● Tareas pendientes
1. En la descripción del estacionamiento, ¿de qué color son las empuñaduras del manillar de la bicicleta?
2. Resume la descripción del estacionamiento en dos oraciones.
3. Prosigue la descripción del estacionamiento a partir de su última oración.

Los autos, alineados como bestias domesticadas, aguardan en pausa. La luz, huidiza, se desliza por el suelo liso y convierte el pavimento en un río de reflejos metálicos. La piel del concreto es fría, pero en ella palpita el calor de historias detenidas, trayectos sin nombre, idas y venidas.
En primer plano, el manillar de una bicicleta irrumpe, casi como una transgresión. Una línea curva, oscura, se traza sobre el espacio rectilíneo y ordenado. El rojo de las empuñaduras —vivo, audaz— grita color en un universo de grises. Es la señal de la posibilidad, la huella de lo humano, un fragmento de libertad en el mundo del encierro.
Allá al fondo, pequeñas luces titilan: semáforos diminutos que guían hacia el olvido o hacia la salida. La profundidad del pasillo, marcada por sombras que se alargan, abre un horizonte sin fin. Cada pilar numerado, con su carácter geométrico, es un guardián del silencio; cada vehículo estacionado, una pausa en el viaje.

● Datos extraídos
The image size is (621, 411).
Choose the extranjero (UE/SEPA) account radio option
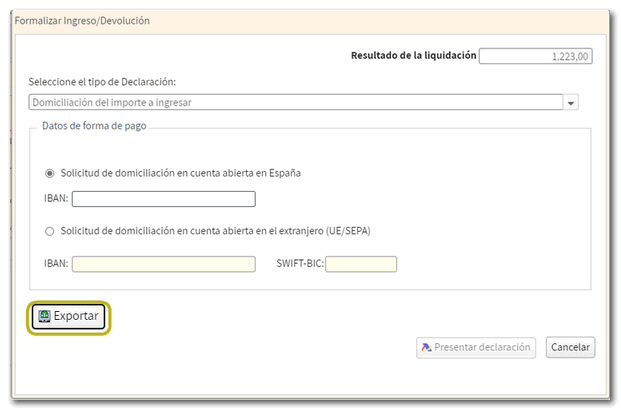coord(50,231)
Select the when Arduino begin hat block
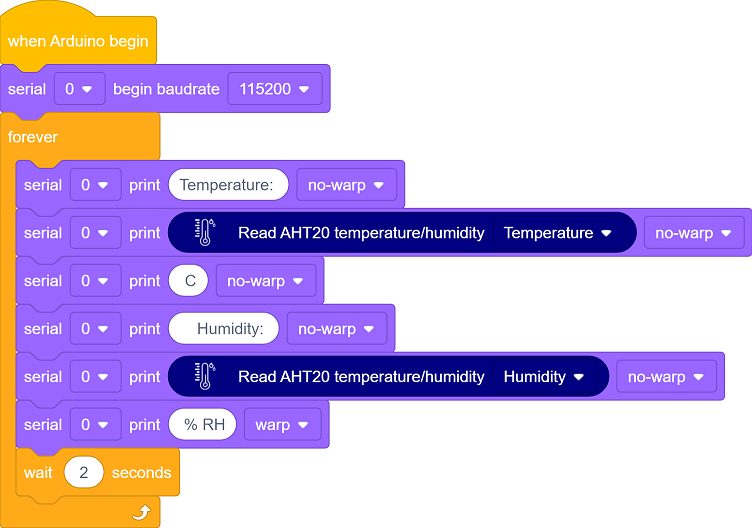Image resolution: width=752 pixels, height=528 pixels. (78, 41)
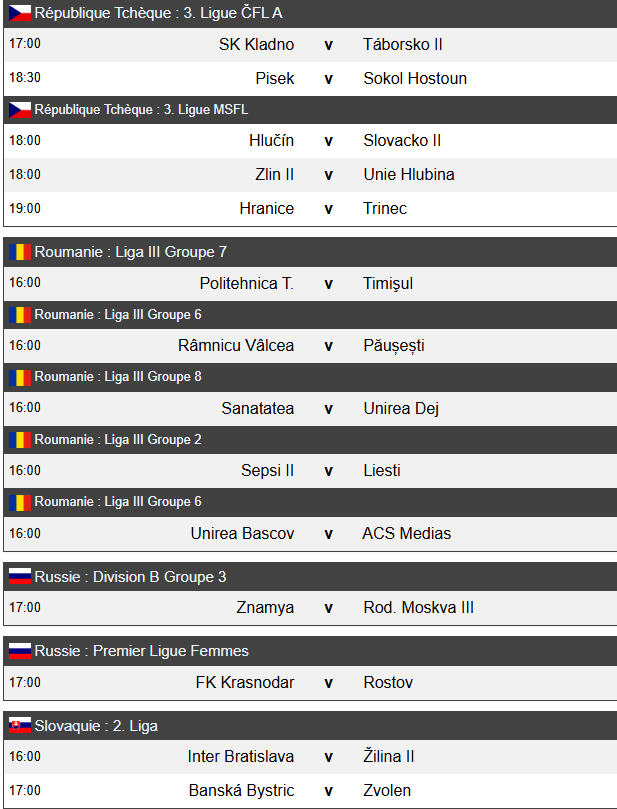Open the Inter Bratislava team link

click(x=240, y=756)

● Respuestas
1. Rojo.

2. Los autos aguardan alineados sobre un suelo liso que la luz convierte en un río de reflejos metálicos. En primer plano irrumpe el manillar de una bicicleta con empuñaduras rojas, y al fondo titilan pequeñas luces mientras el pasillo, con sus pilares numerados, abre un horizonte sin fin.

3.
Pero el vacío no es ausencia: es plenitud en potencia. Aquí, donde reina la espera, el mundo late sin que nadie lo mire. La bicicleta, como testigo callado, parece preguntar: ¿hacia dónde? No hay respuesta, solo la certeza de que el andar humano —esa búsqueda constante— también necesita detenerse, respirar y encontrar su reflejo en un rincón sin tiempo.
Es el estacionamiento: cueva moderna, capilla del movimiento estático. En su suelo pulido, las huellas del mundo se reflejan y desaparecen. Es aquí donde la vida, al detenerse, se revela por completo.